Real-life 'Rodent Of Unusual Size' discovered. Here's where

Daniel Martins
Digital Reporter

Thursday, September 28, 2017, 19:28 - It looks like "The Princess Bride" was onto something.

The newly described Uromys vika has a good claim to being a real-life "Rodent Of Unusual Size." From snout to tailtip, the can grow as long as 45 cm, and weighs up to 2.2 pounds -- four times the size of its lesser urban cousins that you might find lurking in your basement. 

Fortunately for you and any travelling companions you might be bickering with while you're wandering the woods, you're not likely to be ambushed by any vika rats any time soon: The only known specimens to be found are on Vangunu Island, part of the Pacific nation of the Solomon Islands, and it took years of searching to find them.

"It’s the first rat discovered in 80 years from Solomons, and it’s not like people haven’t been trying—it was just so hard to find," Mammalogist Tyrone Lavery, a post-doctoral researcher at Chicago's Field Museum who led the search effort, said in a news release Wednesday.

Lavery first heard about the vika rat on a 2010 trip to the Solomons, but years of looking for evidence proved fruitless, given the species' tree-dwelling nature. 

"If you’re looking for something that lives on the ground, you’re only looking in two dimensions, left to right and forward and backward," he said. "If you’re looking for something that can live in 30-foot-tall trees, then there’s a whole new dimension that you need to search."

U. vika illustration. Credit: Velizar Simeonovski/The Field Museum

A lucky break finally brought the specimen he was looking for: One vika rat fell out of a tree that had just been cut down, and upon examination, Lavery was able to determine it was a new species.

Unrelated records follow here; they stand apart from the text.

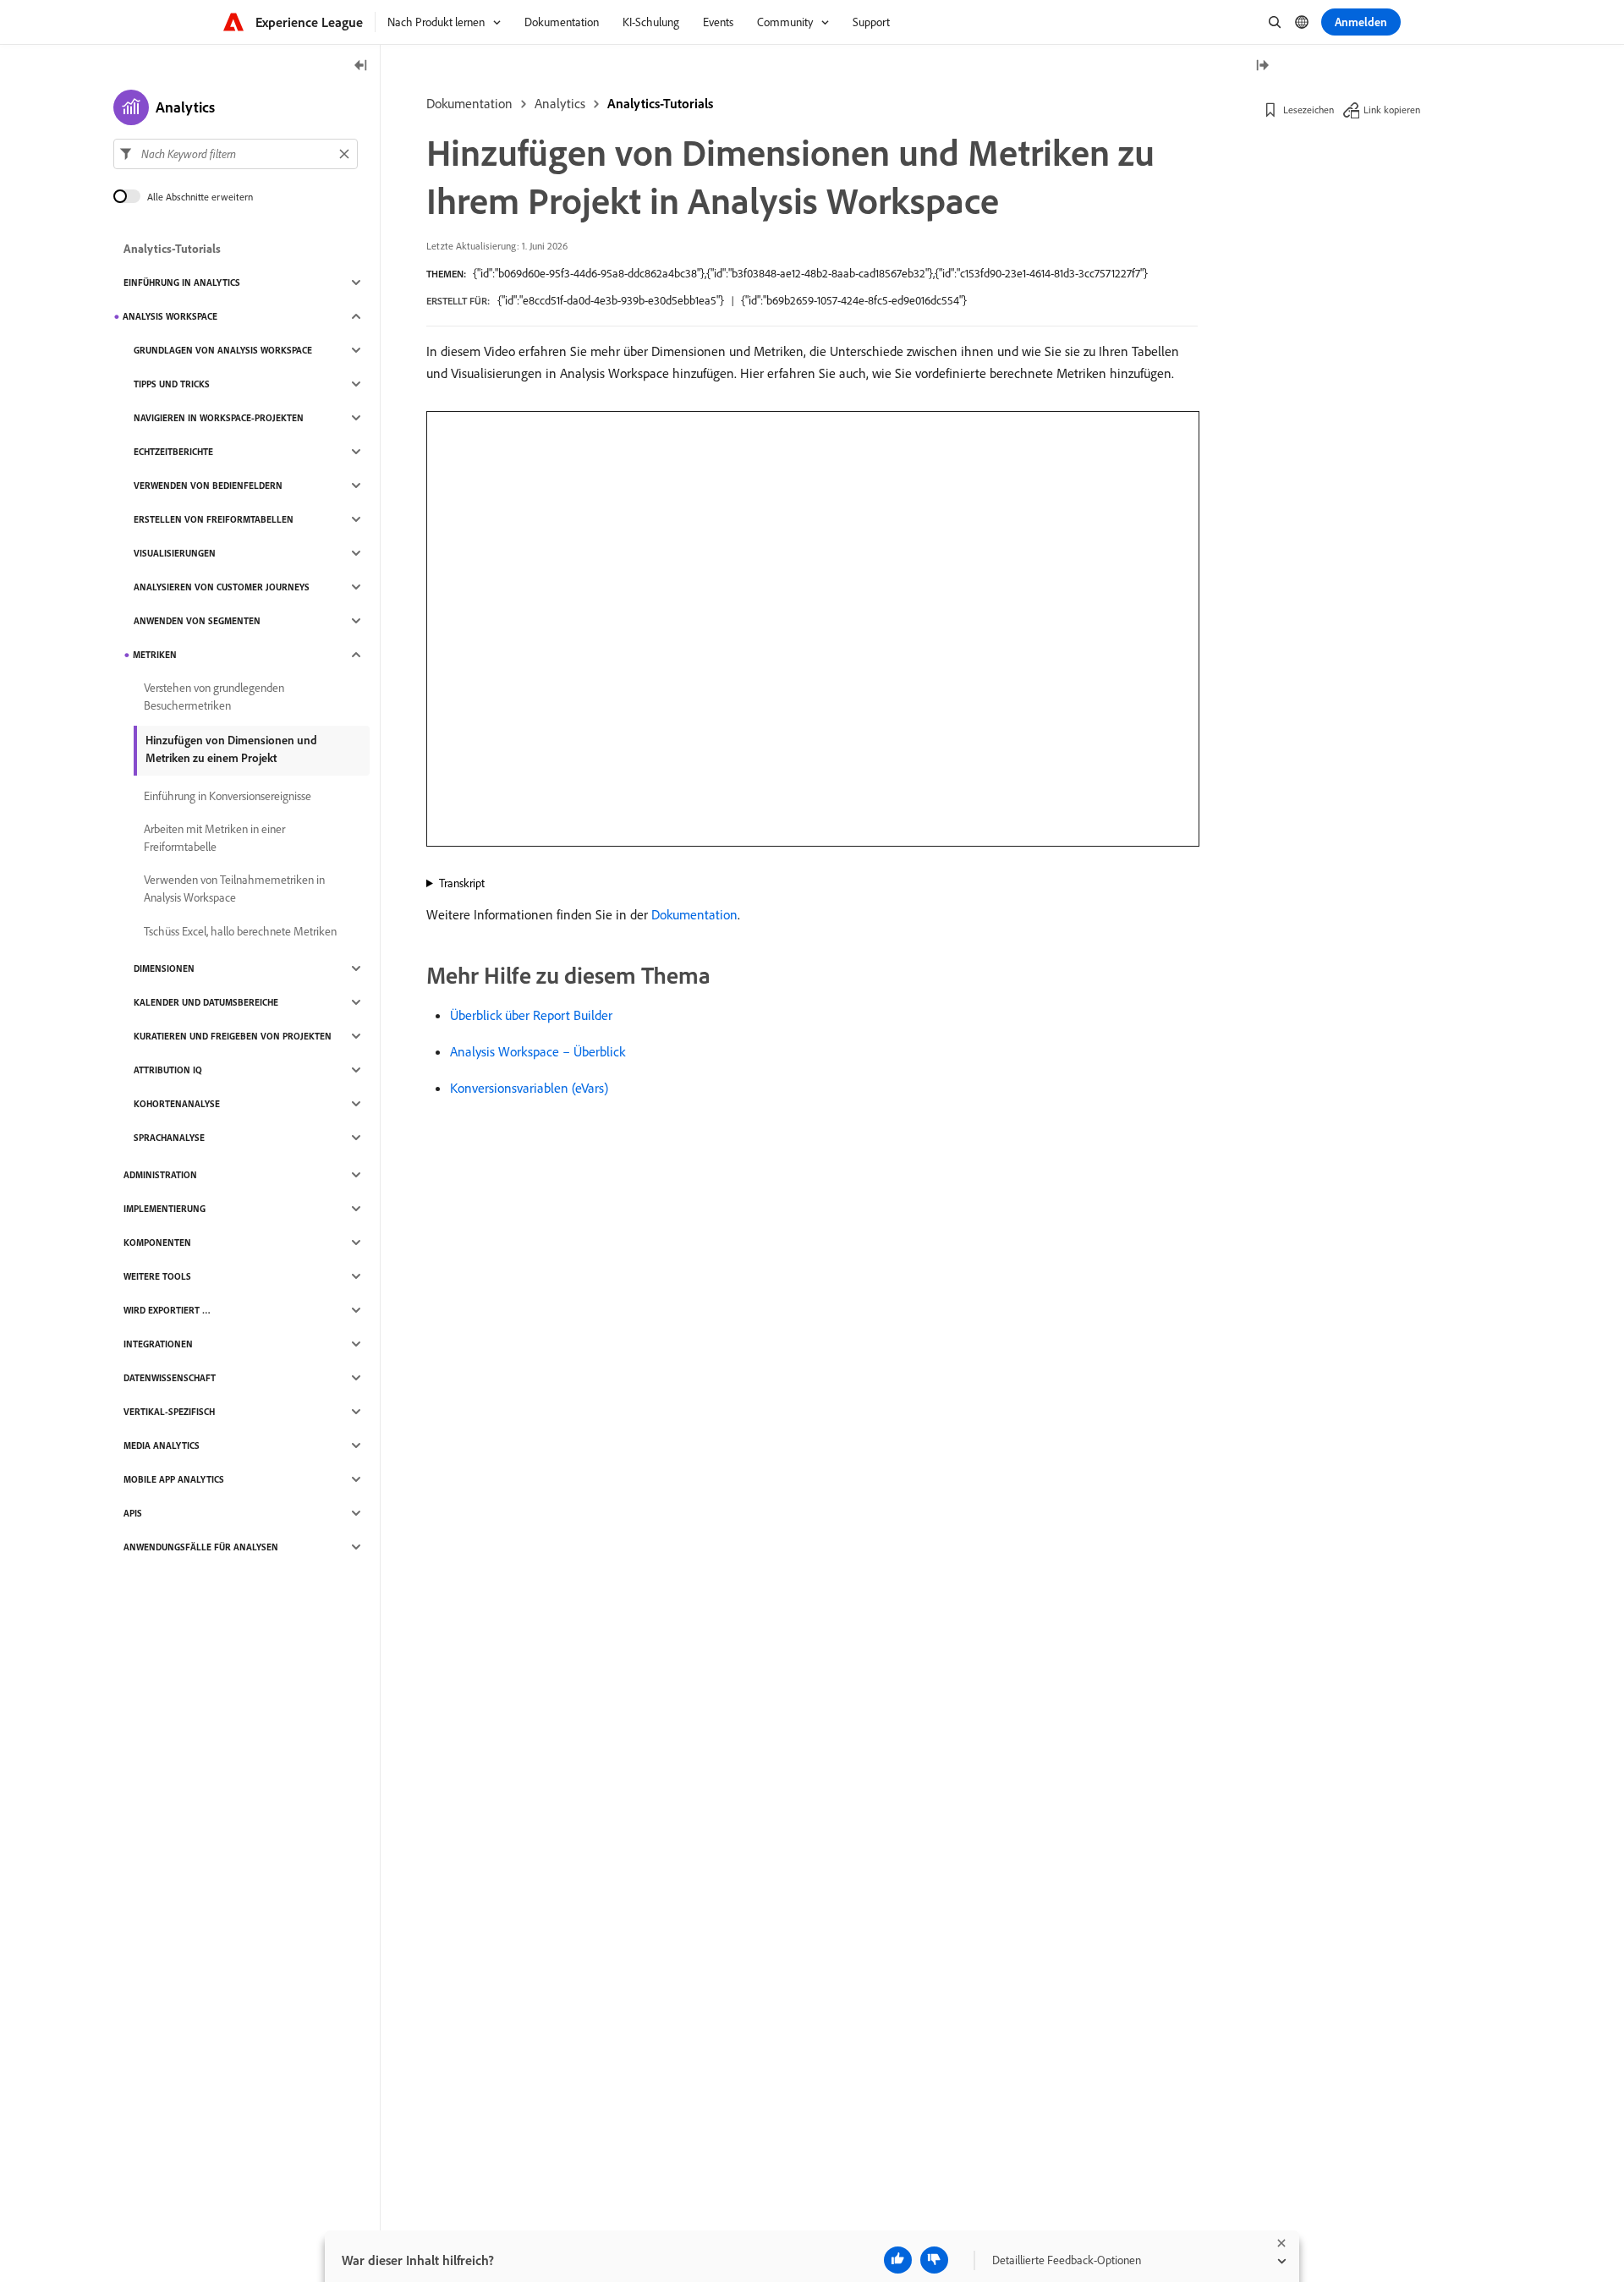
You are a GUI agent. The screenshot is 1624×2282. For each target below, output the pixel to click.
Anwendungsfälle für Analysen (200, 1547)
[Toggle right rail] (1262, 66)
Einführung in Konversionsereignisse (227, 796)
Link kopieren (1391, 109)
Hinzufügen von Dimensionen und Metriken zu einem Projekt (231, 748)
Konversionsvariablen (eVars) (529, 1087)
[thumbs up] (898, 2260)
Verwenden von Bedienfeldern (208, 485)
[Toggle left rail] (361, 66)
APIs (132, 1513)
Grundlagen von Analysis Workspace (223, 350)
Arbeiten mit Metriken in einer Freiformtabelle (214, 837)
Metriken (155, 655)
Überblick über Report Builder (531, 1015)
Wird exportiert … (167, 1310)
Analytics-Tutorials (660, 103)
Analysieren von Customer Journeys (222, 587)
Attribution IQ (168, 1070)
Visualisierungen (175, 553)
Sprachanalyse (169, 1138)
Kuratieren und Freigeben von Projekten (233, 1036)
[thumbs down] (934, 2260)
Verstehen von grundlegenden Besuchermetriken (214, 696)
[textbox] (235, 154)
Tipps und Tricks (172, 384)
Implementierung (164, 1209)
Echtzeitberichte (173, 452)
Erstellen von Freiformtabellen (214, 519)
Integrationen (158, 1344)
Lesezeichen (1308, 109)
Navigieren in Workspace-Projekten (219, 418)
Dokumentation (469, 103)
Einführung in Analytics (181, 282)
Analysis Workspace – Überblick (537, 1051)
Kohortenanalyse (177, 1104)
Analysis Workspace (170, 316)
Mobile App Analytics (173, 1479)
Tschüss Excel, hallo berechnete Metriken (240, 931)
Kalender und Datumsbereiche (206, 1002)
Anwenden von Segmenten (197, 621)
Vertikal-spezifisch (169, 1412)
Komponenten (157, 1242)
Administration (160, 1175)
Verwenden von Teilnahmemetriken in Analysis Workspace (234, 888)
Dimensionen (164, 968)
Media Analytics (161, 1445)
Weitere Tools (157, 1276)
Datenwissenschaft (169, 1378)
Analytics (560, 103)
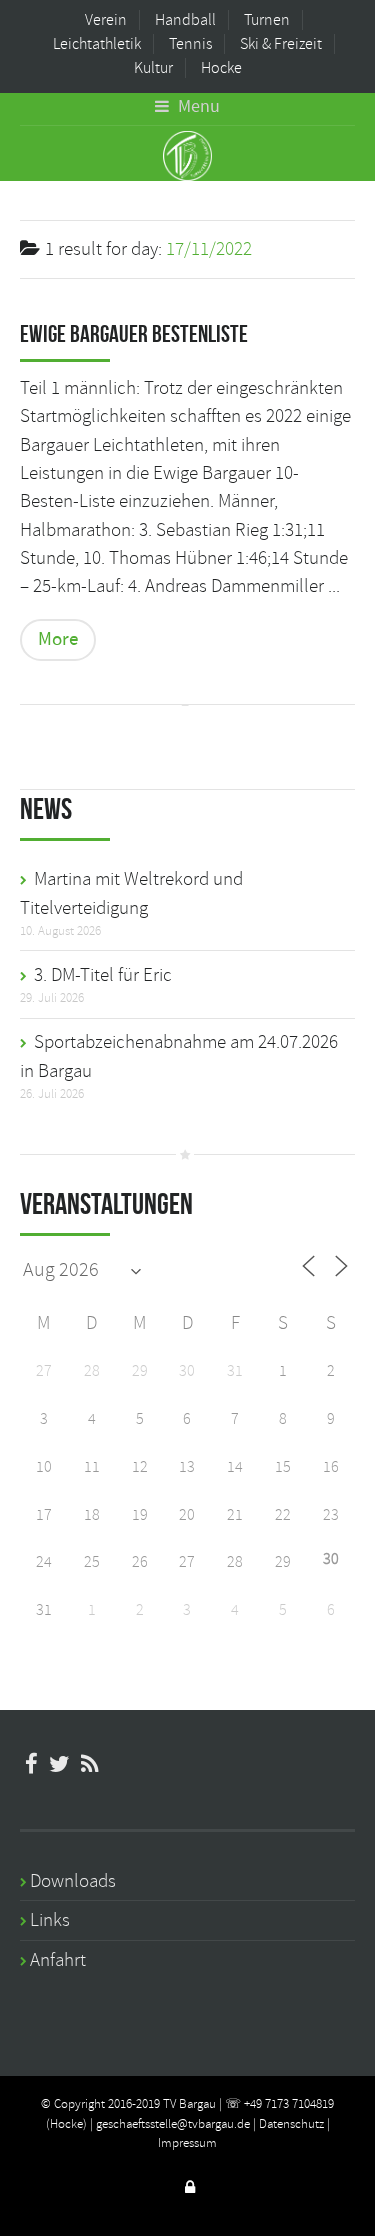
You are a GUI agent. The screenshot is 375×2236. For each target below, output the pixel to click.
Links (50, 1920)
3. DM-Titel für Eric (103, 975)
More (58, 639)
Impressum (187, 2143)
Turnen (267, 20)
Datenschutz (291, 2124)
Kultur (153, 68)
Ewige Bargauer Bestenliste (134, 334)
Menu (197, 107)
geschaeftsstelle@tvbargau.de (173, 2124)
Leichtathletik (97, 44)
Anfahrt (58, 1960)
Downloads (73, 1881)
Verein (106, 20)
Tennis (190, 44)
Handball (185, 20)
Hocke (221, 68)
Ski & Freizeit (281, 44)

Lavery says collaboration with local people was key to finally pinning the species down (the paper's coauthor, Hikuna Judge, is a wildlife ranger in the nature preserve where the animal was found). Aside from its role in nature, the little-seen rodent also has a cultural importance, even featuring in local nursery rhymes.

But like other species in the Solomons, more than half of whose mammals are found only in the archipelago, its habitat is under severe threat from deforestation, and Lavery says it's likely the vika will be designated critically endangered.

"It’s getting to the stage for this rat that, if we hadn’t discovered it now, it might never have gotten discovered. The area where it was found is one of the only places left with forest that hasn’t been logged," says Lavery. "It’s really urgent for us to be able to document this rat and find additional support for the Zaira Conservation Area on Vangunu where the rat lives."

The Zaira preserve is already home to three critically endangered species, and Lavery has launched a crowdfunding effort to shore up conservation efforts there.

Lavery's research has been published in the Journal of Mammalogy.